Introduction
I remember the humidity. Everything damp and sticky, like sweat replaced with sugary tree sap, and we're attracting flies. Bones melting, slowly enough that it feels like rubber, and you can't even lift an arm. Your brain is soup, sloshing thickly in your skull, and everything is warm and hazy. It's almost pleasant, in a masochistic, vaguely agonizing, kind of way. You wish you could retreat somewhere cooler, but there's a certain pleasure in letting your meat melt right off your bones.
I remember those days like an out-of-focus camera. Everything is colors, and blurry shapes. And sounds are more like emotional impressions. I don't remember what those days sounded like. But that was home. And that was life, back then. Or at least, that was life in the summer, in the south, in a tropical paradise.
Most of all, I remember my sisters. We were a matched set. Three little girls, charming, and sweet, and well-behaved. Idyllic and idealized. When I think of the way we were, back then, I see soft colors; the smudged pastels of my older sister; the dark, practical shades of our youngest.
Rosemary, the eldest. The great beauty of the family. The sweetest girl you would ever meet. Anxious, in equal parts, for affection and acceptance.
Rachel, the youngest. Intelligent, obedient, and organized. A girl scout, uninitiated, and a terribly talented athlete.
Myself, the ominous middle-child, prone to mood swings, with nothing to do but observe. Luisa, who was once a gifted child.

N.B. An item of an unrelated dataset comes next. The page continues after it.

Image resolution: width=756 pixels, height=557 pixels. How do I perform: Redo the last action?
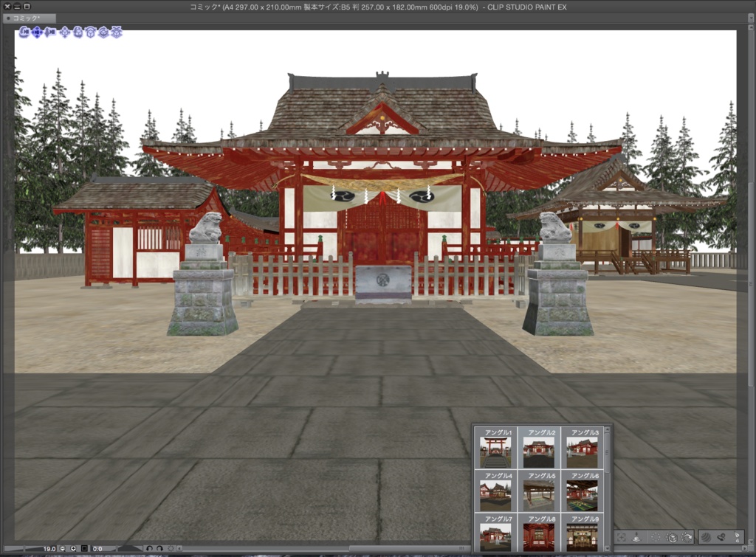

We were a group isolated. In a small town where children were introduced by their parentage, we were known for the distance we kept. Our parents were notoriously strict. So notorious, in fact, that friends stopped inviting us out, assuming correctly that we wouldn't be allowed anyway. Mothers encouraged sons to pursue us, knowing we weren't allowed to accept advances. That was just how things were, until the last summer.